Allowing Folks To Fail
2022-08-26 16:39:02 PDT
I got into a mild argument with someone I care about today. I had a plan about how to do a thing. Other Person thought it was a really bad plan, with too many risks. After some argument, OP won, and I did it their way. That went fine.
It reminded me, though, of a rule I've been working on following for some time now. Whenever feasible, allow others to fail.
That sounds like a horrible mistake. Let me clarify.
Let us say that I am a teacher (I am), and one of my students has a bad plan. They've found a terrible way to try to achieve an ill-thought-out goal.
As a teacher, I have an immediate obligation to try to help them. I should absolutely try to work with them to clarify their goal. I should absolutely try to help them see the issues with their plan and suggest a better alternative. Perhaps I will even need to discourage them from proceeding at all, because I cannot see a good plan even with their help. So it goes.
But I may get an argument. Or a bunch of argument. The student may be convinced that I am wrong. They may feel that the goal is clear, and that the plan will work in spite of my objections. Of course, it is now my job to persuade them otherwise… or is it?
Premise: People learn more from their failures than they learn from avoiding failure. Real consequences are more real than hypothetical ones.
Premise: I could be wrong. After all, I may be more expert than a student, but I'm far, far from omniscient. Maybe the terrible thing I've pointed out won't happen. Maybe the student will be really happy in their goal state.
SO I should always state my objections and concerns mildly, as observations and estimates. If my advice is ignored, I should default to letting the advisee go on. One of two good things will result: the advisee will learn, or the advisee will be right. In either case I have won and they have won.
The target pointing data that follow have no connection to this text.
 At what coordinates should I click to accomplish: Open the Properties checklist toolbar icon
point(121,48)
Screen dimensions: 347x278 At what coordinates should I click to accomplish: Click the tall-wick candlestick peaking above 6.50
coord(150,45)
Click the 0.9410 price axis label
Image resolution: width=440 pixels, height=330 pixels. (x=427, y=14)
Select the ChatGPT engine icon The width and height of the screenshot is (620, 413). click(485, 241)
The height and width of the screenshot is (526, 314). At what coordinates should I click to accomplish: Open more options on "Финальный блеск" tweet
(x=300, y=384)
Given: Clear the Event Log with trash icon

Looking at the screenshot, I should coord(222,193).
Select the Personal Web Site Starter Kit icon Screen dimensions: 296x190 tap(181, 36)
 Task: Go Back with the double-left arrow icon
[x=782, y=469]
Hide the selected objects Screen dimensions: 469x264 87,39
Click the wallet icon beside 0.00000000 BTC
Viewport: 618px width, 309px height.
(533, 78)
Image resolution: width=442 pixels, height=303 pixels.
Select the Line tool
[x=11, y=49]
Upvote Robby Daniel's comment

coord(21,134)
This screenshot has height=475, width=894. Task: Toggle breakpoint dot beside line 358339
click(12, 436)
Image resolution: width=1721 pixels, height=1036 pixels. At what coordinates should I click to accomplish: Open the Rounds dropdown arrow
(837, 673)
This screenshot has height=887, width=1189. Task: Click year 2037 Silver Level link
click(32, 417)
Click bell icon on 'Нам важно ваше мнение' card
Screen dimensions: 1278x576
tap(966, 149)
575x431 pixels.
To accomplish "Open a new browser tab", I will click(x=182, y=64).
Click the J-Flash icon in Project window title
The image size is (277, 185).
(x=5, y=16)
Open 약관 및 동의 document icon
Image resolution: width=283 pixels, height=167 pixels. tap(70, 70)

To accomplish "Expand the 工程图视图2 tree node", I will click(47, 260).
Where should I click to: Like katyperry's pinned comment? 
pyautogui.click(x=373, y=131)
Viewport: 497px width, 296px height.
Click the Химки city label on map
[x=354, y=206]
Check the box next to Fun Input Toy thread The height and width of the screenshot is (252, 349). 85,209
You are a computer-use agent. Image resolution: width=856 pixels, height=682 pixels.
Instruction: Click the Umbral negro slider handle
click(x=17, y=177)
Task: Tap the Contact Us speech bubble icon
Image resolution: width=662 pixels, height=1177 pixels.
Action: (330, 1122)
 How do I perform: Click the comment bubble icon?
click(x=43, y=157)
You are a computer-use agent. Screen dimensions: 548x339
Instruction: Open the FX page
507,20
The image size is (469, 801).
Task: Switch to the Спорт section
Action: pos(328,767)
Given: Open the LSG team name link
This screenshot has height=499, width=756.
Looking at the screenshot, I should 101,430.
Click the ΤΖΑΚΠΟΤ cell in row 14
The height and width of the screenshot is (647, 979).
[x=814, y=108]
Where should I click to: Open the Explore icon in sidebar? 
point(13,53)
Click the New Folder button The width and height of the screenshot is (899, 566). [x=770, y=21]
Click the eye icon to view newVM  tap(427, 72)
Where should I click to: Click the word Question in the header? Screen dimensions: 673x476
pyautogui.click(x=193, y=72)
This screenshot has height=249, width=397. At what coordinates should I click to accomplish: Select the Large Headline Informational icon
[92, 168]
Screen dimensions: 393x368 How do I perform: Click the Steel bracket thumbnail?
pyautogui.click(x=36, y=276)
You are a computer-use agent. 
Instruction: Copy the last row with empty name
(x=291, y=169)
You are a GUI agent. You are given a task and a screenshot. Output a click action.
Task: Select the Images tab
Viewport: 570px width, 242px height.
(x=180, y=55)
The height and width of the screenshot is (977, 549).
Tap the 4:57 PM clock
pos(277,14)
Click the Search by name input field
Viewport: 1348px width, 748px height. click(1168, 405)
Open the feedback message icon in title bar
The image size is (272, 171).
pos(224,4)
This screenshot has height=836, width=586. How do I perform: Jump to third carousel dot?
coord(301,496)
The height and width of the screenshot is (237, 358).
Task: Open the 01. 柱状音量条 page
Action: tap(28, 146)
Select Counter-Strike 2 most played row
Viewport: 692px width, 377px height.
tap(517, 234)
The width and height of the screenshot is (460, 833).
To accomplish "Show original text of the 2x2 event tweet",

The exception to this default, of course, is about consequences of failure. If I can reliably determine that a particular failure is both actually conceivable and sufficiently devastating, I need to do everything in my power to stop that. For example, dead advisees won't have learned anything; those who have ruined their lives won't appreciate the price of learning.
The good news is that if I have presented as a risk-tolerant advisor — somebody who allows advisees to fail — my occasional strong opposition will be taken much more seriously. Advisees will know it's coming from a place of goodwill and trust, not just an ego trip or argumentativeness on my part.
So I try to practice caution and humility. I won't let people go into failure blind, but I won't close most doors in front of them either.
I guess what I'm saying is that OP should have let me fail. Oh well. I was reminded of this lesson, and everything came out fine. So it goes.